Mildred Europa Taylor April 28, 2020
Ubang people are proud of their culture, especially their language difference. Photo: BBC

Generally, the difference between a man and woman all over the world is their sexes but in Ubang, a rural community in southern Nigeria, it is more than that. In the farming community located between two mountains in Obudu Local Government Area, Cross River State, Nigeria, men and women speak different languages and they understand each other perfectly.

Numbering more than five thousand, inhabitants say the words that form the two languages were given by God, and no one language is superior to the other.

Boys grow up speaking the female language, probably because they spend most of their childhoods with their mothers but by the age of 10, they should be speaking the language of the men.

“There is a stage the male will reach and he discovers he is not using his rightful language. Nobody will tell him he should change to the male language,” Chief Oliver Ibang told BBC in 2018.

“When he starts speaking the men language, you know the maturity is coming into him.”

In Ubang made up of three villages – Okwersing, Ofambe and Okiro – Chief Ibang said that if a child does not move to the correct language by a certain age, they are considered “abnormal.”

But what brought about this uniqueness in language that they are so proud of?

Chief Ibang explained: “God created Adam and Eve and they were Ubang people.”

He said the plan of God was to allocate each ethnic group two languages. However, after creating the two languages for the Ubang, he found that there were not enough languages to go around. So he stopped right there.

“That’s why Ubang has the benefit of two languages – we are different from other people in the world,” he explained.

Ogbe Sylvanus Odobi, an elder from the community had, four years earlier, corroborated Chief Ibang’s story.

Odobi told Niger Delta Voice that God descended on one of the mountains of Okiro village and stood on the rock at the top of the mountain to distribute languages.

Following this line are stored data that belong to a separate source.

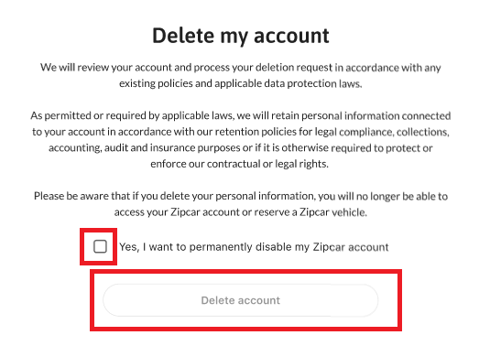Click the text 'access your Zipcar account'
This screenshot has width=479, height=346.
[x=177, y=212]
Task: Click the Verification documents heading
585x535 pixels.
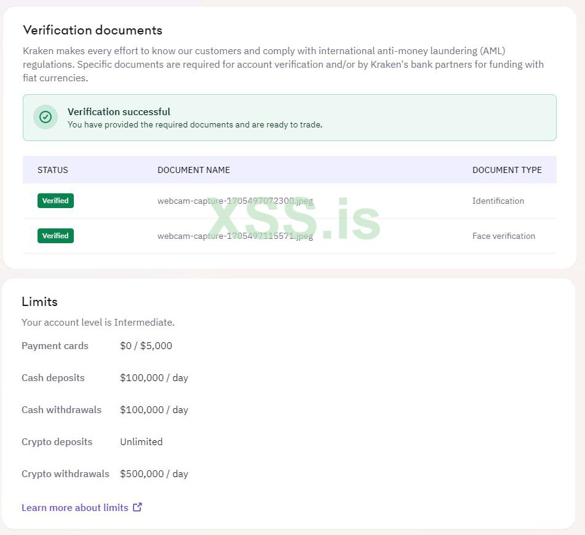Action: 92,30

“He started with us (Ubang) since it is our mountain that He stood to distribute the languages and His footprint is still etched on that rock till today,” Odobi said.

“It was after God had distributed the languages to the men and women of Ubang that He discovered that the languages would not go round the communities if He continued to give each for both sexes and so He decided to give the other communities one language for both sexes.”

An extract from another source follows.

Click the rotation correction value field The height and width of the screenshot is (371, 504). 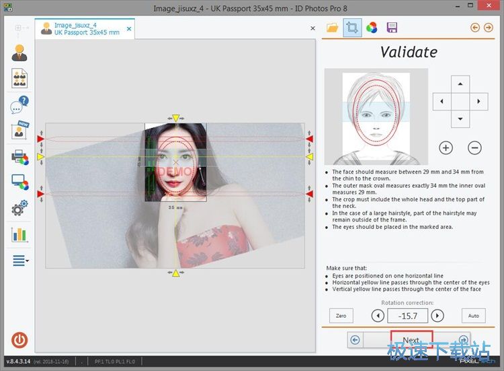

Words used by inhabitants, to date, are completely different, do not sound alike, and do not have the same letters, interestingly. For instance, men call stone ‘okai’ while women call it ‘koka.’ Men call water ‘Amie’ while women call it ‘Banu’. And yam is called ‘iri’ by men but it’s ‘ketung’ for women.

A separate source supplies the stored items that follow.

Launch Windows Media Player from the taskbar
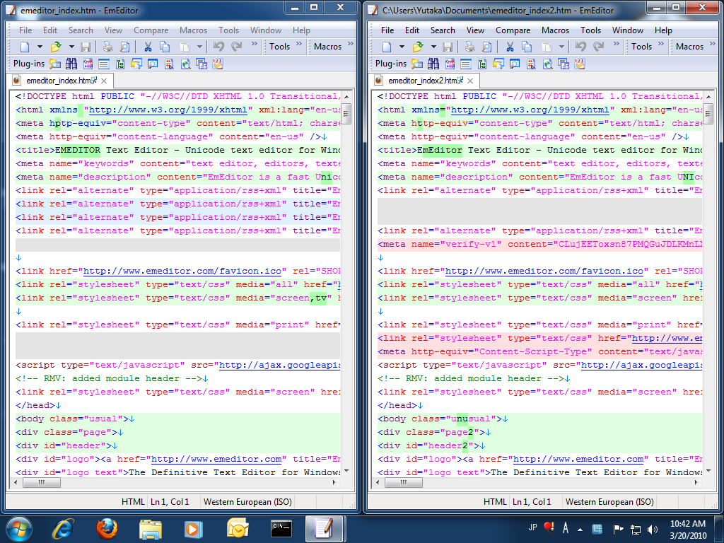(192, 528)
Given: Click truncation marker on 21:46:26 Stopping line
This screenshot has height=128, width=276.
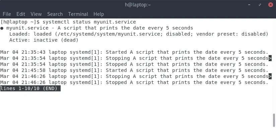Looking at the screenshot, I should 270,77.
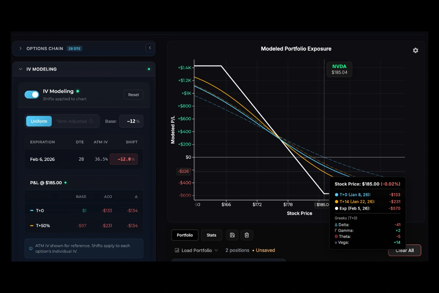Click the trash delete portfolio icon

(247, 235)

Anthropologist Chi Chi Undie, who has studied the community, explained their language difference from an anthropological background.

“This is a dual-sex culture,” she told BBC.

“Men and women operate in almost two separate spheres. It’s like they’re in separate worlds, but sometimes those worlds come together and you see that pattern in the language as well.”

“I call it a theory but it’s weak.”

“Because in Nigeria there are lots of dual-sex systems and yet we don’t have this kind of language culture.”

The Ubang community, which is mostly Christian with an interest in cocoa farming, has no plans of merging the two languages until God comes down to direct otherwise, the elders say.

These elders are also optimistic that the languages will survive despite the rise in the use of the English language among the community’s young people who are expected to pass their mother tongues down to their children.

In schools in Ubang, students are forced to speak English instead of their native languages. The fear is that Ubang languages may disappear as with other indigenous African languages that are on the verge of extinction.

Recent studies have shown a steady decline in the use of indigenous African languages, and there are fears that most African countries will soon speak English as a first, and perhaps the only language, leading to a loss of culture and identity.

Human rights experts have advised countries to “recognize, protect and promote indigenous languages through legislation, policies and other strategies in full cooperation with indigenous peoples.”